I have long regarded Andy Ford as one of the most deeply intelligent human beings I know, and one of the best. My admiration only grows when I read a transcript of his recent contribution to the Senate Select Committee. Andy is one of those rare individuals who is able to help you to think more clearly. In these times, advocacy of this quality is gold dust.

Thanks, Andy, and bless you.

 

“I’d like to say something about how the ABC – specifically ABC radio, but also ABC online – helps to create and sustain and support musical communities around Australia. I’m talking about audiences, obviously, but also communities of musicians – and that’s at every level. I think that we’re about to lose some very important planks in that support with the removal of some specialist music programs from RN and Classic FM.
You always hear the expression ‘the music industry’, and I never really know what that is.
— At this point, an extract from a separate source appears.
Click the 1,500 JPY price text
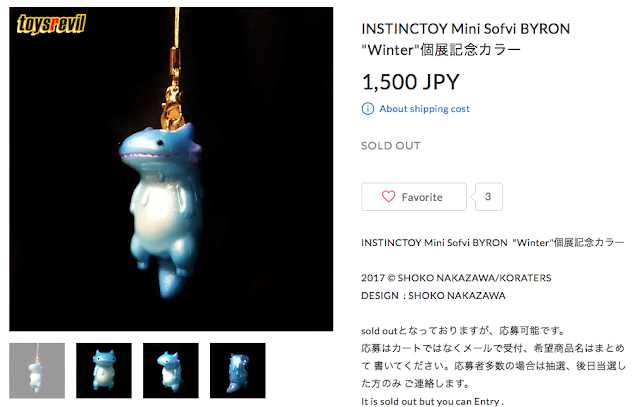The image size is (640, 407). [x=411, y=82]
I think if you were to ask most musicians, they wouldn’t feel they were part of an industry. As a composer, I feel more like a cottage gardener. My work is mostly pretty solitary. And even when musicians form up into bands or orchestras, they’re still making individual contributions – you know: they study alone, they practise alone. The same goes for listeners. We might be sitting in the middle of an audience with 2000 other people, but our experience of a song or a symphony is essentially a private matter.

As individual musician and listeners, then, we depend on institutions for information and commentary and a sense of community. Institutions such as libraries and newspapers; universities and conservatoria; and above all, I think, public broadcasting. And ABC radio is especially important in this regard –Triple J and Classic FM, ABC Jazz . . . and Radio National, which offers the broadest range of musical experiences I can imagine. Often you’re hearing music you can’t easily hear anywhere else, especially on RN; and significantly, you’re hearing it presented knowledgably. ABC Radio – whether it’s coming live out of the transistor in your kitchen or you’re listening online or to a podcast – isn’t just a purveyor of music; it’s also a guide to that music.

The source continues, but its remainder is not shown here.